Data extracts section start
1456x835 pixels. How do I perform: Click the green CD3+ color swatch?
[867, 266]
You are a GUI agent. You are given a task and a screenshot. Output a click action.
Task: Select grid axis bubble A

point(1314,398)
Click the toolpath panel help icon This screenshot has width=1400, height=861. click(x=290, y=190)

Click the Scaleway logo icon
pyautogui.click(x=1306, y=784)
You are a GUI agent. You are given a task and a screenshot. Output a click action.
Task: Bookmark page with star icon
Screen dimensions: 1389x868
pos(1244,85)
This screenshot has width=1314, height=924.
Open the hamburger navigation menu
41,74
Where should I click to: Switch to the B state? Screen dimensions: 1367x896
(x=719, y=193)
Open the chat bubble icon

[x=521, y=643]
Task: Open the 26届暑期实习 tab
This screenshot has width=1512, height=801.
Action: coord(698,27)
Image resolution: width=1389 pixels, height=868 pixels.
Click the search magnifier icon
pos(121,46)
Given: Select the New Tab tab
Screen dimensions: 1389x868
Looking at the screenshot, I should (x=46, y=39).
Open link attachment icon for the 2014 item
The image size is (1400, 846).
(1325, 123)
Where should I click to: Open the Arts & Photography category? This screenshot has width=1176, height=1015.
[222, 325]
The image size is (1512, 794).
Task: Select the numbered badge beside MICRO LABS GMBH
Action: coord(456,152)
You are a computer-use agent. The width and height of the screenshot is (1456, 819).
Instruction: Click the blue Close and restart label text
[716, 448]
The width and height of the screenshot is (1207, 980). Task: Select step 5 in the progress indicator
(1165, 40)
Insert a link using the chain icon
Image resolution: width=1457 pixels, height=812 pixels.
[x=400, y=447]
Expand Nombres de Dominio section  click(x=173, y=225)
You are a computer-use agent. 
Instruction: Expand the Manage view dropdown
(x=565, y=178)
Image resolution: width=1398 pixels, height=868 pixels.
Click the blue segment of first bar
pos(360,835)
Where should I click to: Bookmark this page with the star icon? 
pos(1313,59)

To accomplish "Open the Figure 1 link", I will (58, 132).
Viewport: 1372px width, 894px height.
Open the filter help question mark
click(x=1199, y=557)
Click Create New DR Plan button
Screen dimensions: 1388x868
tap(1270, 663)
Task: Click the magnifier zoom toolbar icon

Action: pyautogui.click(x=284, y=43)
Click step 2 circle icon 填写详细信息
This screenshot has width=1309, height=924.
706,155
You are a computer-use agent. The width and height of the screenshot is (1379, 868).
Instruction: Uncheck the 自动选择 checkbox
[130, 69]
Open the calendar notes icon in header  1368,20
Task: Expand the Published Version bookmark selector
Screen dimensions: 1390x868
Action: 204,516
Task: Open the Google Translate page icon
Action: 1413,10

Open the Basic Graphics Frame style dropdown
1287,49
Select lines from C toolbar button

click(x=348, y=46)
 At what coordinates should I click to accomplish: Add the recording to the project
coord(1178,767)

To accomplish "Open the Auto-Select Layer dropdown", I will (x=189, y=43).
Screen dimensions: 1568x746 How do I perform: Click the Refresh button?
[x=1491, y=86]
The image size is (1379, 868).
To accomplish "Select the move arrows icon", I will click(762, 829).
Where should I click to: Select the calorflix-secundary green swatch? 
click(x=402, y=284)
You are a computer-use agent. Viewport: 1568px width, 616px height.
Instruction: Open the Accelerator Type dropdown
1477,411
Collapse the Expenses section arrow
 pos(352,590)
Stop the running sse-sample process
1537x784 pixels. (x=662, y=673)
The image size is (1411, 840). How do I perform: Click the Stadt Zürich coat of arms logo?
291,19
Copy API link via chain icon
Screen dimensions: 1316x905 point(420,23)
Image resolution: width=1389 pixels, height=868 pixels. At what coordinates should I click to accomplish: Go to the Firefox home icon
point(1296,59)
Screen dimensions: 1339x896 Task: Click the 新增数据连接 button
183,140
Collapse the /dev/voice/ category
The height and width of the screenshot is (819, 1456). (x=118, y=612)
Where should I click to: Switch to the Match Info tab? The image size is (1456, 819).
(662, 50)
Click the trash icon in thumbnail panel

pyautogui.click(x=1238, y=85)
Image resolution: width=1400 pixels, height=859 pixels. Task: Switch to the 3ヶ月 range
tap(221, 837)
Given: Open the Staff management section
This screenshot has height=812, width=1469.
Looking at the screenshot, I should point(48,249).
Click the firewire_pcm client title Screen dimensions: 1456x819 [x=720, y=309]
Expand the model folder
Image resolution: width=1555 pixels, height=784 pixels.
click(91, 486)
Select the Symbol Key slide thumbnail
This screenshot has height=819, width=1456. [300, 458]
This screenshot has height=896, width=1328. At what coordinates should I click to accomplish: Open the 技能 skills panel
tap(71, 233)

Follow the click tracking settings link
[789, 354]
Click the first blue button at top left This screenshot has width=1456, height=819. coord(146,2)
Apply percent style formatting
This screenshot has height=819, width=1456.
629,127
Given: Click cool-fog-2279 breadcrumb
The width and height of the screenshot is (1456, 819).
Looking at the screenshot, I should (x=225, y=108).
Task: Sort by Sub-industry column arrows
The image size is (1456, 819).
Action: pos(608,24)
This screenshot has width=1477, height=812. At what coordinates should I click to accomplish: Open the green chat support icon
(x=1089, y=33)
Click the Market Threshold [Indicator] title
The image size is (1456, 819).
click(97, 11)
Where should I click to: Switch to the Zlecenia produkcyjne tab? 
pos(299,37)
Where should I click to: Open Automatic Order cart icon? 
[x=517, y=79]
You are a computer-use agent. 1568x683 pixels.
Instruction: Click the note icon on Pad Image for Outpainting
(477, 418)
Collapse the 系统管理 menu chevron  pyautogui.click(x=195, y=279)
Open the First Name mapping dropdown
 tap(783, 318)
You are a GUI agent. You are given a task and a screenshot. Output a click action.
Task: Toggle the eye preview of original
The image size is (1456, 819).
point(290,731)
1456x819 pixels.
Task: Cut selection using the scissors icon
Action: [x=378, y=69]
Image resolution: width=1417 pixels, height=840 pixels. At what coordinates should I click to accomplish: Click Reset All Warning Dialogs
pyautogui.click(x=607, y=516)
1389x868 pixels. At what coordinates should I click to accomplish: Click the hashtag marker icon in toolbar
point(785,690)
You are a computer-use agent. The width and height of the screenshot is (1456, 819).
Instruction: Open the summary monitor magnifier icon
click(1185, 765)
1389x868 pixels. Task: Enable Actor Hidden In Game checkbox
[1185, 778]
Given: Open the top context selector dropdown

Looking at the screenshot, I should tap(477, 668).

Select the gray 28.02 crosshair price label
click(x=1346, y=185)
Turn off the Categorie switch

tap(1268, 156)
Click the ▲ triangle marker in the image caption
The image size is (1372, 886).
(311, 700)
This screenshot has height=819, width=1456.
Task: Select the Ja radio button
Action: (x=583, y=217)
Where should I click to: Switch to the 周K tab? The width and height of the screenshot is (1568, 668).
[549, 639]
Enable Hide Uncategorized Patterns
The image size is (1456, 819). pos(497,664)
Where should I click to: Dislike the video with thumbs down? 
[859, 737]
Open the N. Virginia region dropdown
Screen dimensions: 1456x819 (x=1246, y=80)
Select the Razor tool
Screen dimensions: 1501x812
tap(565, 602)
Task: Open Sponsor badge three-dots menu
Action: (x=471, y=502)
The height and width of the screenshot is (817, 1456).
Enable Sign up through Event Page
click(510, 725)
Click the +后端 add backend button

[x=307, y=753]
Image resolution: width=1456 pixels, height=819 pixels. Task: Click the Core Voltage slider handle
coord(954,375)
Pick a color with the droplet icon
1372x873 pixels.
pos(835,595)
Data extracts section end
**What you should do:** How many lines in the records above contain the string "Viewport"? State the number and nothing more.

**Exercise output:** 2